Instruction A
In the text about Borivali, condense the paragraph beginning "Borivali railway station is an originating" into a shorter version that keeps its main facts.

Text shown
_____

Borivali (Pronunciation: [boːɾiʋəliː]) is a suburb and is located at the north-western end of Mumbai and has a large Gujarati population followed by others. Traditionally the tribals and East Indians lived in Borivali.

The attractions include Sanjay Gandhi national park, fish park, Kanheri caves, Mandapeshwar caves, etc.

Borivali railway station is an originating & terminating Railway Station for Mumbai Local Trains towards Churchgate in the South & Virar in the North. Also some Express Trains halt at this Rail Station which provides ease for people travelling far off destinations.

History 

Borivali has developed from what was once a congregate region of smaller towns namely; Eksar, Poisar, Vazira, Shimpoli, Mandpeshwar, Dattapada, Kanheri, Tulsi, Magathane and Gorai, which were situated on and around Mount Poinsur, between the Dahisar River and Poisar River.

It is believed that the name "Borivali" comes from the existence of a lot of bushes of a sweet fruit called " (Marathi) meaning "berries" in English. Hence, the name means the town of berries literally "bori-vali".  The existence of the ancient temple of Lord Ganesha "Shree Svayambhu Ganpati Devalaya" in Vazira Naka area.

The pre-historic era's "Mandpeshwar" (“An 8th Century remains of a beautiful Edifice structure, Mandapeshwar caves is a rock cut architecture and a Hindu shrine of lord Shiva located near Borivali IC Colony, at walking distance from Dahisar Railway Station”) and "Kanheri caves" stand testament to the rich history of this place. Borivali was spelt "Berewlee" by the then ruled India under the British Raj. It is also spelt and pronounced as "Borivli".

Borivali is densely populated but continues to retain some green cover due to the presence of the Sanjay Gandhi National Park, previously known as the "Borivali National Park" in the east and the mangroves in the west end of Borivali.

Demographics
Borivali has a large population of Gujarati people followed by Marathis.

Borivali has three dominant languages with large Gujarati community residing in most of the suburbs of Northern Mumbai that stretches from Bhayander to Bandra, it is also shown in the linguistic demography of the suburb, while the official language Marathi is spoken by the natives of the land and migrants from other parts of Maharashtra, Hindi is the main language of communication and in trade and commerce in the suburban region of Mumbai and Mumbai Metropolitan region, is spoken by most of the North Indian Community as their native language. Marathi, the official language, is the mother tongue of 25.62% mostly in eastern part of the suburb and Gorai area, while the dominant language, Gujarati is mother tongue  of 44.13% of the population. Hindi by 20.90% as their mother tongue. Hindi is by far the major language spoken as the language of communication by all the people living in the suburbs and metropolitan area of Mumbai as their language of communication.

Landmarks 
One of the many gardens that Borivali boasts of is the Veer Savarkar Udyan on Lokmanya Tilak Road. It has four entrances from T.P.S. Road, Factory Lane and Babhai and is an ideal place for all which have facilities like jogging track, boating area, kids' play-garden, skating etc. Gorai Udyan is at Gorai Sector-1. I.C.Colony is also home to the Tukaram Ombale Garden/Fish Park which can be accessed from the Link Road and the I.C. Colony last bus stop.

_____

Provided entries
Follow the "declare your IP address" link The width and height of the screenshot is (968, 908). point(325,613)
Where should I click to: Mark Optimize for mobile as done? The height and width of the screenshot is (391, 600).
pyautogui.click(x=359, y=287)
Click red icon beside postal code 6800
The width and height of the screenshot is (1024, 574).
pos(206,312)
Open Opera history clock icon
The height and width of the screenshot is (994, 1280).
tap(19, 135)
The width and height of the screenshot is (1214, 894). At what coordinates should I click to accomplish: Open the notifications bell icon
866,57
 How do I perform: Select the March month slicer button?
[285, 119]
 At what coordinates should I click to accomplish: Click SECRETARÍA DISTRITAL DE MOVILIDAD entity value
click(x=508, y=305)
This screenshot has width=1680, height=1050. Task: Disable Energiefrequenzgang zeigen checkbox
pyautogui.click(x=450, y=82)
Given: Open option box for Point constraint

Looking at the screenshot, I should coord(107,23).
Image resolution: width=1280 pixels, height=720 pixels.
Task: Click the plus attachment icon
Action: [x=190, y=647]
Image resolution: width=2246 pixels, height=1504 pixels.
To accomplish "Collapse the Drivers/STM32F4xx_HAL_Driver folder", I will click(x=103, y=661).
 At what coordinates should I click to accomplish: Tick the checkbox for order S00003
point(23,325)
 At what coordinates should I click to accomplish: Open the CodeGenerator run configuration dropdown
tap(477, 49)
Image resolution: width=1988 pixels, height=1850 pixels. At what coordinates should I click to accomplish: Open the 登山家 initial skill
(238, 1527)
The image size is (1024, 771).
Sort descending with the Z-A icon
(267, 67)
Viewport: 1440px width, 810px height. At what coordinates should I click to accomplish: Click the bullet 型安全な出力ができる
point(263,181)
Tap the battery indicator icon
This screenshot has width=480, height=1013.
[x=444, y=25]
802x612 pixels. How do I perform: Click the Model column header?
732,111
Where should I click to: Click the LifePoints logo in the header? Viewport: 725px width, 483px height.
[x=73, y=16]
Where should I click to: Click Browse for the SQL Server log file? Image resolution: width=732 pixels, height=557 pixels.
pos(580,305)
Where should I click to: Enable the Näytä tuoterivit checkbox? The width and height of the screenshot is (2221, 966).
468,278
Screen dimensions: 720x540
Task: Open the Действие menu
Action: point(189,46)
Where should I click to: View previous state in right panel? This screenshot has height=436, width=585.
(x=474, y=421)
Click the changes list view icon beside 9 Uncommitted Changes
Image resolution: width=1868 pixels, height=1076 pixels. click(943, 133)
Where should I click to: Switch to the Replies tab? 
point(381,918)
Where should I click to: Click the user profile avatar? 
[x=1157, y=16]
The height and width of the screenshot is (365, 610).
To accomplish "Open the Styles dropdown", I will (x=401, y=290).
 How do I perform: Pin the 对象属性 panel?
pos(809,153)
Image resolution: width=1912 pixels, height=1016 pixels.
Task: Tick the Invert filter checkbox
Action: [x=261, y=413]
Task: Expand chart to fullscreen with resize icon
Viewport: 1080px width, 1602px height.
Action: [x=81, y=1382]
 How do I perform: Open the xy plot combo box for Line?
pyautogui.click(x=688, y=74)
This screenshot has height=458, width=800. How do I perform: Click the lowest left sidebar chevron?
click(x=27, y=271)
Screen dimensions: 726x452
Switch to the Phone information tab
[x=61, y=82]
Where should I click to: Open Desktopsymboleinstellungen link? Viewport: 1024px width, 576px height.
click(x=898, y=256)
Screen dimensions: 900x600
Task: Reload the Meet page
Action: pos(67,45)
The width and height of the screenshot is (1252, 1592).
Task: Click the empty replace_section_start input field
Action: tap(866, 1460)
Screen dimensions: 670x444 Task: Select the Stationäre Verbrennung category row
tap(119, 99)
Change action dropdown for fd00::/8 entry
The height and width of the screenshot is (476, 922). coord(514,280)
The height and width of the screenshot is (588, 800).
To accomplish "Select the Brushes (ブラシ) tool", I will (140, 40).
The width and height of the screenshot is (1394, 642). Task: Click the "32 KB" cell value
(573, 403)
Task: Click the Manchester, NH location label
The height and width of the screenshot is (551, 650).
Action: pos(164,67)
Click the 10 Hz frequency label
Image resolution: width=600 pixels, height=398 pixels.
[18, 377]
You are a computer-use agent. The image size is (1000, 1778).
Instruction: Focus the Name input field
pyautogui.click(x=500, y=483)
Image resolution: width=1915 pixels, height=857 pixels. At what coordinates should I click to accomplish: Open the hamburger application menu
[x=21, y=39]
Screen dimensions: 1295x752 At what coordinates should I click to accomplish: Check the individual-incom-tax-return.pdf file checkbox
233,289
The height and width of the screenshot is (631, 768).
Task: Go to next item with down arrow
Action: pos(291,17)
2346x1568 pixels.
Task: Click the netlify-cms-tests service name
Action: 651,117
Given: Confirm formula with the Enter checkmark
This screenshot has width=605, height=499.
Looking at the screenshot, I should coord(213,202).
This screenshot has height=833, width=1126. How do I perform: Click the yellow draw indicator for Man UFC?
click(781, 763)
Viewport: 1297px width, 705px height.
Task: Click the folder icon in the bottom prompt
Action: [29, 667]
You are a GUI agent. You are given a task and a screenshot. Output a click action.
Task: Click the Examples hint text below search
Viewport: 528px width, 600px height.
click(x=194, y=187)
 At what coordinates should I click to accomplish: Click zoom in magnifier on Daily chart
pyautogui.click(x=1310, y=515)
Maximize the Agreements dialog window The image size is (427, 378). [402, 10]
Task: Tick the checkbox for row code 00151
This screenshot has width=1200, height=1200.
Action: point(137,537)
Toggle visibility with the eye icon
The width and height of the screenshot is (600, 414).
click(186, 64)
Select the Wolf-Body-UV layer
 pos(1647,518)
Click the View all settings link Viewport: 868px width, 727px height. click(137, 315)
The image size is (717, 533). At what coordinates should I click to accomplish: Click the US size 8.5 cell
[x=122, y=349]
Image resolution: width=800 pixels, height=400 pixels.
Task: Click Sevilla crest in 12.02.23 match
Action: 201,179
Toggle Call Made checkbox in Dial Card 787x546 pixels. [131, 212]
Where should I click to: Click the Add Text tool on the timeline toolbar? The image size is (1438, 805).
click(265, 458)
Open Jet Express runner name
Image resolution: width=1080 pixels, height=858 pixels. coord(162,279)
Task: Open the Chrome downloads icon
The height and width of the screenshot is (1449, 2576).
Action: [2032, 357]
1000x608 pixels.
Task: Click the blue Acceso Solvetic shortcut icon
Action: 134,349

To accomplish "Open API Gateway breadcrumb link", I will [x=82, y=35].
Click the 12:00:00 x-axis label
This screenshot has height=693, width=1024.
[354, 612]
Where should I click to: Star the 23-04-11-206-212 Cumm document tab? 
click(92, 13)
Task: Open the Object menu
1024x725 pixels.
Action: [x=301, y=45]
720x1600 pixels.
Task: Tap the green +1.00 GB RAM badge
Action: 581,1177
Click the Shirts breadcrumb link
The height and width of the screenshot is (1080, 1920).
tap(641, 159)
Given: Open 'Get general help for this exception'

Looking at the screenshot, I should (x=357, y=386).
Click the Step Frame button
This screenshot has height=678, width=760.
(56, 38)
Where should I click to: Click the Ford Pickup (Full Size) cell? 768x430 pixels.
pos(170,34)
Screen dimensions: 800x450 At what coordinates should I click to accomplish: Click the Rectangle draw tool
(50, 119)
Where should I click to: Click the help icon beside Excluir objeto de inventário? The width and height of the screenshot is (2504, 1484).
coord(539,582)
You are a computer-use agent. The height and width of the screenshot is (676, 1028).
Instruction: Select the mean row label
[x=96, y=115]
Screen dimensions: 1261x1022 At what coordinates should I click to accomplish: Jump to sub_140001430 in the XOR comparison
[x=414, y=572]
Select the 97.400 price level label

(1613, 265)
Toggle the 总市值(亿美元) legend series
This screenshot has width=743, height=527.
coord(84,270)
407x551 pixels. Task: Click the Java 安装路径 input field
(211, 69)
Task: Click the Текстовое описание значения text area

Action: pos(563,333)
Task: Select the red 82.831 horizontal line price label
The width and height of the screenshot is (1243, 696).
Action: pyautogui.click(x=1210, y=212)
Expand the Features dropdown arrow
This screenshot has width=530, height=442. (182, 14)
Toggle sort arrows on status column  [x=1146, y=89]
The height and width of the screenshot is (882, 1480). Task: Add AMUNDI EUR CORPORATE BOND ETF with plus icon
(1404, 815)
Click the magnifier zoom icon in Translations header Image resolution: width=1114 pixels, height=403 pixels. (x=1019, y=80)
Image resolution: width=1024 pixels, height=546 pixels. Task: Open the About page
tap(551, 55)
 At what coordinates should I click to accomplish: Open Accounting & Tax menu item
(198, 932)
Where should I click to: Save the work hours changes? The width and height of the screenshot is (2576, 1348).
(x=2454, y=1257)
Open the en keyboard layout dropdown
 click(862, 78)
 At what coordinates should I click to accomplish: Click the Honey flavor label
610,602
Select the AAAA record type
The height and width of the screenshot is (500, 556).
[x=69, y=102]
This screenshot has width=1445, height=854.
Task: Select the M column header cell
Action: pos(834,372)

_____

Instruction B
Give the lines of the records as a Markdown table with the columns Row and Line, starting at the line containing "407x551 pixels. Task: Click" and ending at the line containing "Action: pyautogui.click(x=1210, y=212)". Number each row and leave out blank lines.

Complete answer A
Borivali railway station is a starting and ending point for Mumbai Local Trains, which run south to Churchgate and north to Virar. Some Express Trains also stop there, which makes travel to distant destinations easier.

Complete answer B
| Row | Line |
|---|---|
| 1 | 407x551 pixels. Task: Click the Java 安装路径 input field |
| 2 | (211, 69) |
| 3 | Task: Click the Текстовое описание значения text area |
| 4 | Action: pos(563,333) |
| 5 | Task: Select the red 82.831 horizontal line price label |
| 6 | The width and height of the screenshot is (1243, 696). |
| 7 | Action: pyautogui.click(x=1210, y=212) |